Energy News: Increased oil and gas drilling in Utah starting to produce dividends

By David Tabet

Utah is experiencing a petroleum exploration boom, fueled in part by prices that have been on the increase since 2003. Petroleum prices in 2003 averaged about $25 per barrel of oil and $4.50 per thousand cubic feet (Mcf) of natural gas, but by the end of 2005, prices had risen to $60 per barrel of oil and $11 per Mcf of gas. Levels of drilling for petroleum in Utah increased dramatically in 2004 and 2005 in response to the increasing prices, and also because oil and gas exploration companies believed that higher price levels would continue for some time into the future.

Drilling permit applications are often the first indicator of an exploration boom. Petroleum exploration companies generally try to keep an inventory of more than one year’s worth of sites to drill in order to provide flexibility in their drilling programs should initial test results turn out positive or prices increase. Accordingly, an increase in drilling-permit applications indicates that companies expect well drilling activities to increase. Records available on the Utah Division of Oil, Gas and Mining (DOGM) Web site (2006) indicate that applications for permits to drill issued for new petroleum wells jumped from 838 in 2003 to 1629 in 2005. Mirroring this growth, DOGM reports that actual well starts (called spuds) also rose from 480 new wells in 2003 to 877 in 2005. Correspondingly, the number of producing oil and gas wells in Utah increased from 5211 at the end of 2003 to over 6200 in 2005.

Now, after two years of increased exploration and development drilling, preliminary production numbers for 2005 indicate that the increased drilling efforts are starting to pay off in terms of increased oil and natural gas production in Utah. Production of oil had been in a relatively steady decline since annual production peaked at 41.1 million barrels in 1985, and reached a low of 13.1 million barrels in 2003. Meanwhile, marketed gas production peaked later at 272.5 billion cubic feet (Bcf) in 2001 and then declined slightly for the next two years before rebounding to a new high of 274.6 Bcf in 2004. Production numbers from DOGM indicate that 2005 annual oil production was 16.7 million barrels, a level not seen since 1999, and annual marketed natural gas production increased to over 300 Bcf, a level never seen before.

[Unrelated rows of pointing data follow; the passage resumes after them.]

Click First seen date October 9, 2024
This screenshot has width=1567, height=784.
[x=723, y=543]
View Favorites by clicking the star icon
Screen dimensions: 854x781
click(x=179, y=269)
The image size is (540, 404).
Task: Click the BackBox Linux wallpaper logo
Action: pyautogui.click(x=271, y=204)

Most of this increased petroleum drilling and production activity is occurring on the gently inclined southern flank of the asymmetrical Uinta Basin of northeastern Utah. While much attention has been focused on central Utah’s new producing area that includes the Covenant field, where there are seven significant new oil wells, several existing fields in the Uinta Basin have seen much greater activity in terms of the total number of new wells. The six fastest-growing petroleum fields in Utah during 2004 and 2005 were Natural Buttes (+463 wells), Brundage Canyon (+111 wells), Eight Mile Flat North (+l02 wells), Monument Butte (+99 wells), Wonsits Valley (+18 wells), and Antelope Creek (+14 wells). Several other fields in the eastern Uinta Basin near Natural Buttes field, including Pariette Bench, Kennedy Wash, Gypsum Hills, and Red Wash, have each added five to eleven new wells during this same period. Other prospective areas in the state where limited drilling is taking place include continued development of the coal-bed gas fields of Carbon and Emery Counties, and expansion of several small fields in the southern Uinta Basin, where significant gas reserves have been found in Mesozoic reservoirs below the previously developed Tertiary and Upper Cretaceous reservoirs. Aggressive drilling plans announced in 2005 and early 2006 by Kerr-McGee, EnCana Oil & Gas, and EOG Resources (Natural Buttes field), Berry Petroleum (Brundage Canyon field), Newfield Rocky Mountain (Monument Butte and Eight Mile Flat North fields), and Questar Exploration and Development Company (Red Wash, White River, and Wonsits Valley fields), indicate that petroleum drilling and development activity in Utah will continue at a strong pace in 2006, and probably for several years beyond.